Na die periode kreeg ik ook meer inzicht in de samenloop van omstandigheden die ervoor gezorgd hadden dat alles zo uit de hand gelopen was. Dat had natuurlijk niet enkel te maken met de mannen in kwestie, en zelfs niet alleen met mijn psychosegevoeligheid, maar vooral met de hele context. In die periode was ik namelijk sociaal geïsoleerd, ik had geen vriendenkring en wilde me de hele tijd sterk houden voor mijn familie. Ik had geen vaste vriend of andere mannelijke vrienden. Ik had ook geen slimme vriendinnen die me konden waarschuwen. Dat was gewoon allemaal afwezig, waardoor ik me echt heel alleen voelde. Mijn werk was letterlijk het enige wat ik had. Ik hoopte in mijn laatste baas een maatje te vinden, wat eerst ook echt zo leek, maar dat bleef uiteraard niet zo… Het was ook niet zo dat ik te naïef was om te begrijpen waar die mannen écht op uit waren, ik had dat op den duur wel door, maar wilde het niet onder ogen zien. Ik had toen gewoon zoveel behoefte aan vriendschap en liefde dat ik het op de verkeerde plaatsen ging zoeken.
Die psychose is een speciaal onderdeel van mijn leven omdat ik ervan overtuigd ben dat mijn persoonlijkheid erdoor is veranderd, zowel in positieve als in negatieve zin. Enerzijds heb ik er een concentratiestoornis aan overgehouden waardoor ik mijn oude job – voltijds administratief werk – moeilijk terug kan uitoefenen. Anderzijds ben ik veranderd van een echte huismus en leesbeest naar iemand die elk weekend weggaat en een bruisend sociaal leven heeft. Ik ben fier op wie ik ben geworden en ben nu vrij onverstoorbaar. Ik heb me onder andere aangesloten bij een activiteitenvereniging voor singles. Van daaruit heb ik een nieuwe sociale kring uitgebouwd.
▬▬▬▬▬▬
Uw opdracht »
Som op wat de verteller volgens het geselecteerde fragment niet had in de periode van sociale isolatie.
▬▬▬▬▬▬
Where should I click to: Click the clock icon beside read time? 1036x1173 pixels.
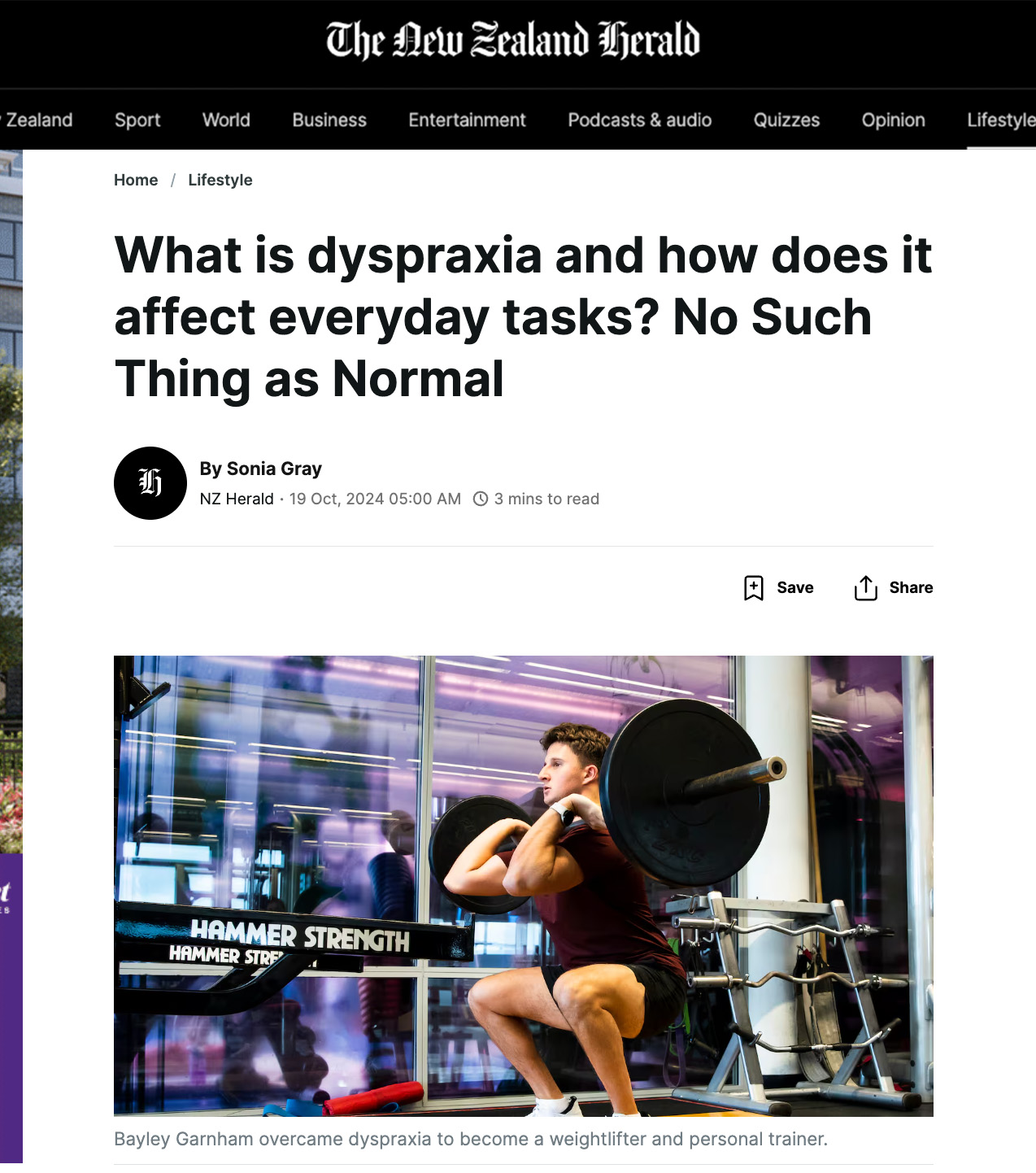coord(481,499)
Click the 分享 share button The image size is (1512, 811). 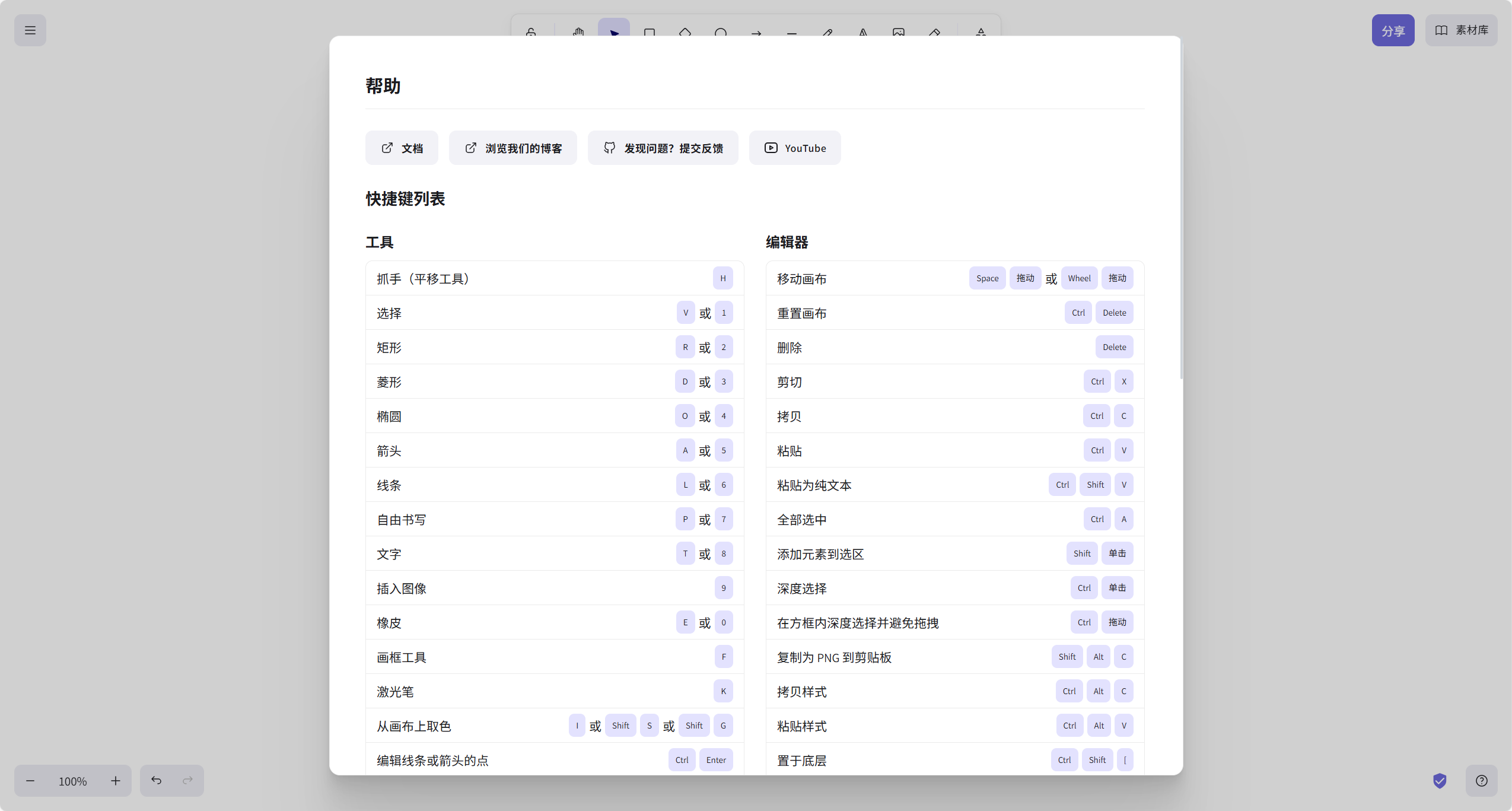pyautogui.click(x=1393, y=30)
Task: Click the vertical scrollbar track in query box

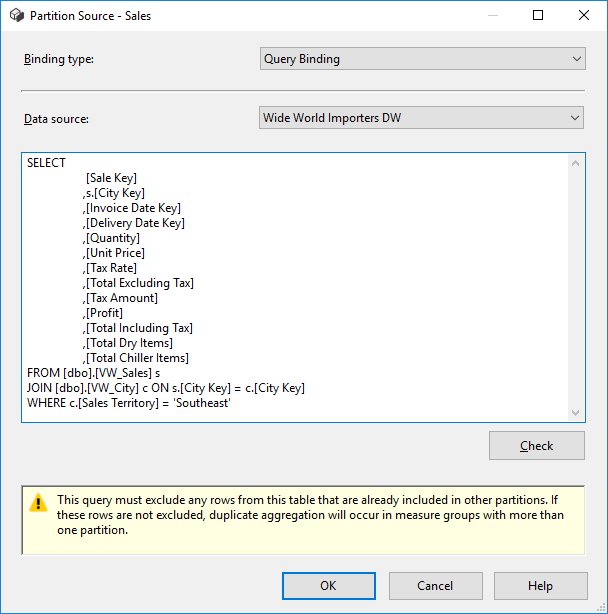Action: coord(575,290)
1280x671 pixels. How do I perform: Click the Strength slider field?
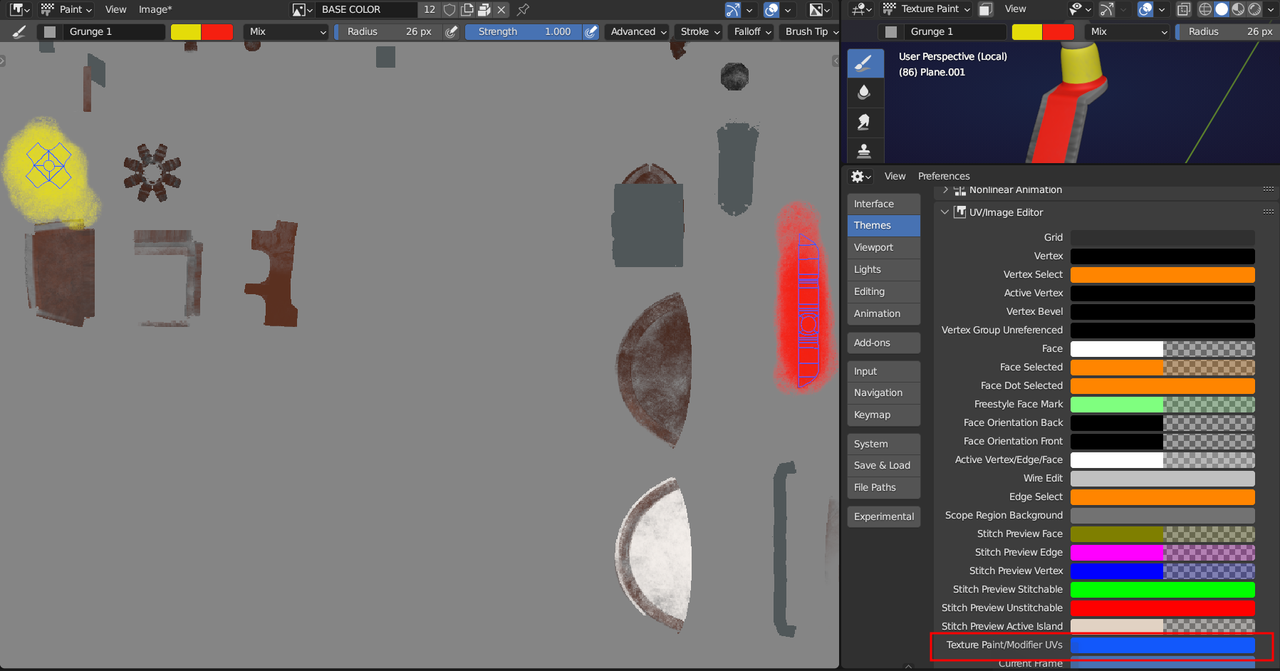(524, 32)

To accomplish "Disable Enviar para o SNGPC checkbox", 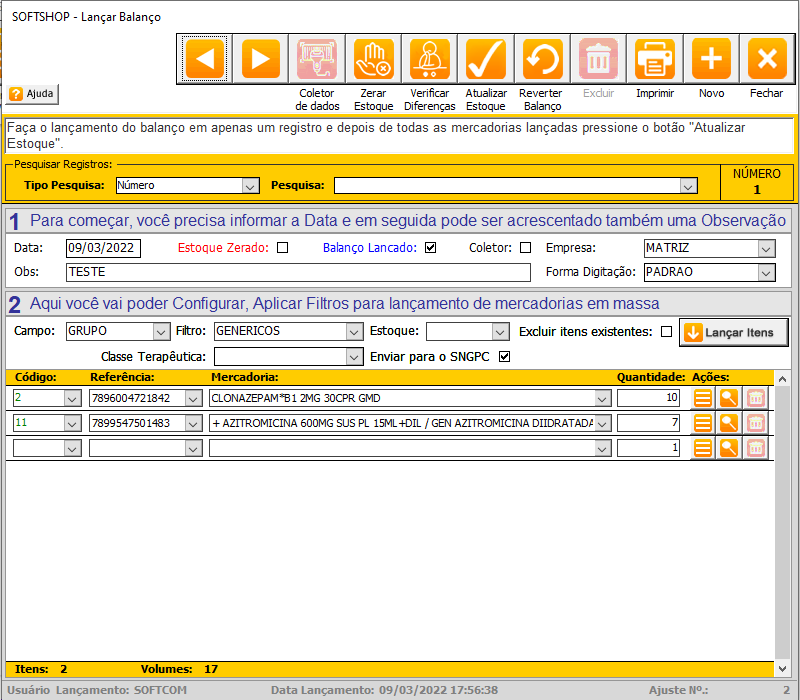I will click(x=504, y=357).
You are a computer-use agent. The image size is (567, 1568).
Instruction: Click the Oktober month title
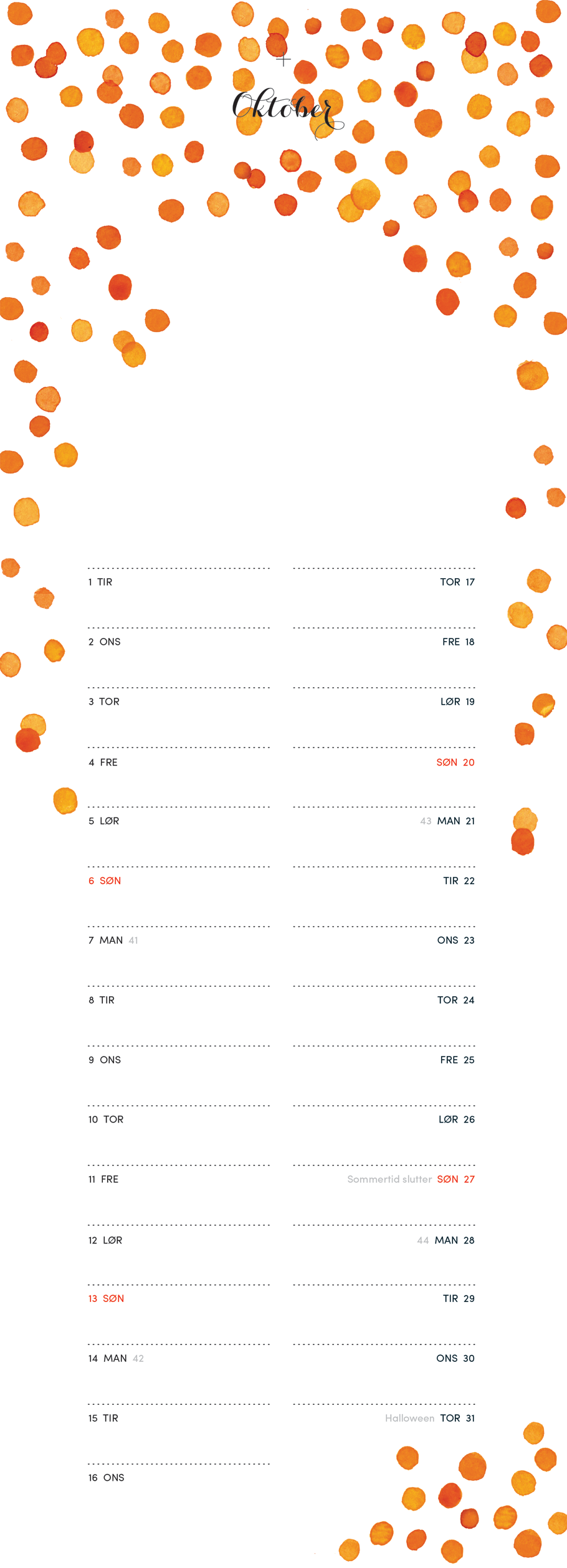[x=285, y=110]
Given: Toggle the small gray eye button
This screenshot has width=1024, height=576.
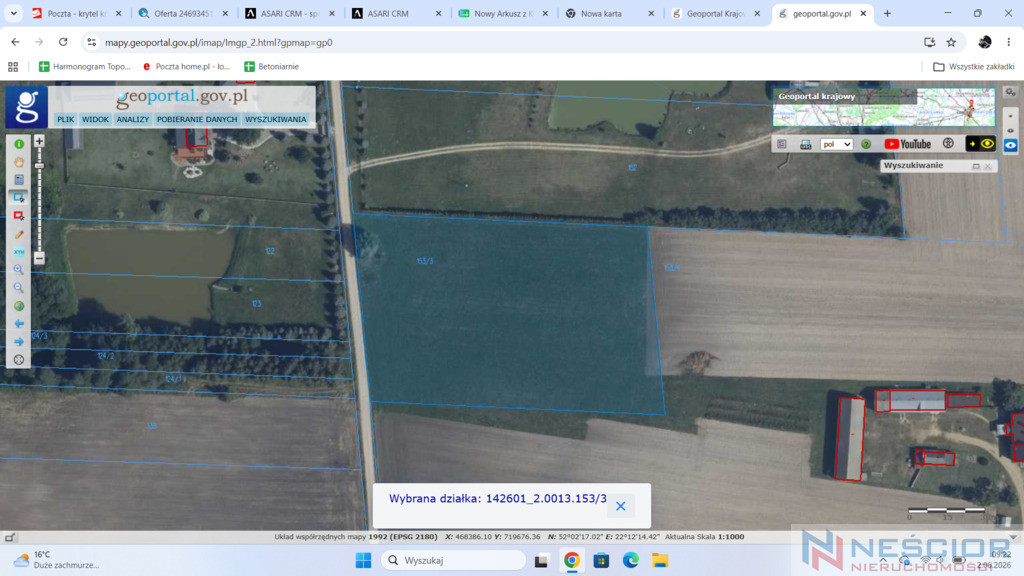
▬▬▬▬▬▬
Antwoord »
- een vriendenkring
- een vaste vriend
- andere mannelijke vrienden
- slimme vriendinnen die konden waarschuwen